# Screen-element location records
* * *
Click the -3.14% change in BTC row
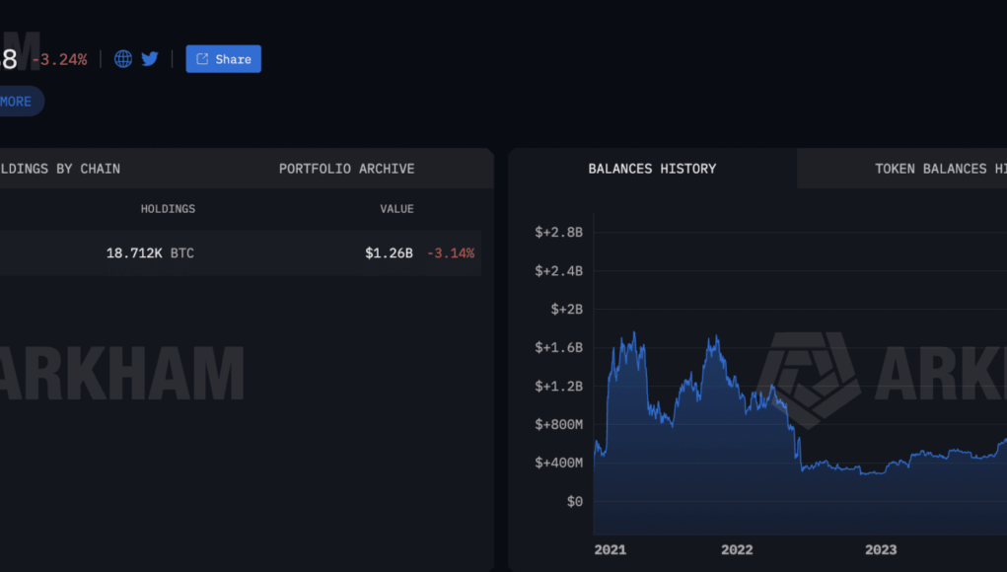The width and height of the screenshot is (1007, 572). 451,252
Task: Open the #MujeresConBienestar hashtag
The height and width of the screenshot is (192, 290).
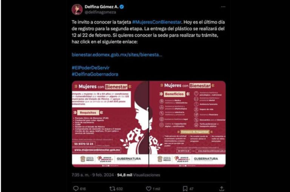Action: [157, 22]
* * *
# Short exercise
Format the records above as a two-column CSV with the header row "prompt,response" and one row per record. Put each field in double quotes, replace its line breaks with spaces, and leave out the pictures.

# Complete output
prompt,response
"Click the -3.14% change in BTC row","The width and height of the screenshot is (1007, 572). 451,252"
"Task: Open the #MujeresConBienestar hashtag The height and width of the screenshot is (192, 290).","Action: [157, 22]"